A Study of Quality of Life in Patients with Vitiligo in A Tertiary Care Centre in Marathwada Region

Abstract

Introduction: Vitiligo is an acquired idiopathic skin disorder characterized by loss of inherited complexion of skin and mucosa resulting in white patches. Although there is no physical impairment, vitiligo may significantly affect quality of life and psychological well-being. Unpredictable course of vitiligo and uncertainty of treatment make patients more vulnerable to hopelessness and depression. Aim: To assess the quality of life and level of depression in patients suffering from vitiligo and its relation to various demographic and clinical parameters. Material and methods: A cross-sectional observational study, consisting 92 patients diagnosed as vitiligo, was carried out in outpatient department of Dermatology in a tertiary care centre, Aurangabad, Marathwada region.
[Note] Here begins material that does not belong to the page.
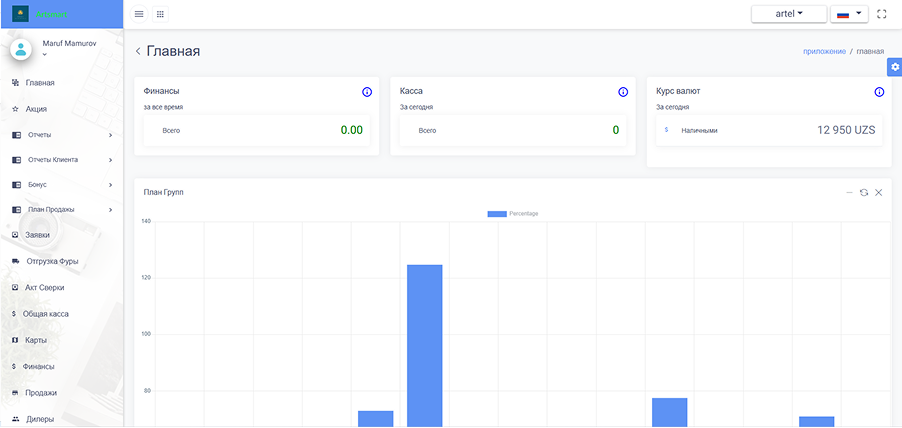The height and width of the screenshot is (428, 902).
Task: Go to Отгрузка Фуры menu item
Action: click(x=51, y=261)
After noting demographic and clinical parameters, patients were asked to fill Vitiligo Impact Scale (VIS) and interviewed with Hamilton Depression Rating Scale (HAM-D) questionnaires. Mean VIS and HAM-D scores were compared with various demographic and clinical variables. Statistical analysis was done using SPSS20. Results: Our study revealed that younger and middle age patients suffered from more depression and had higher impact on quality of life. Women in general had greater impact on quality of life and level of depression. Education plays an important role in alleviating anxiety associated with disease. Generalized and progressive vitiligo was more distressing for patients. Conclusion: Objective scoring systems such as VIS and HAM-D should be used routinely to measure impairment of quality of life and to assess level of depression. These findings should be incorporated into therapeutic decision-making.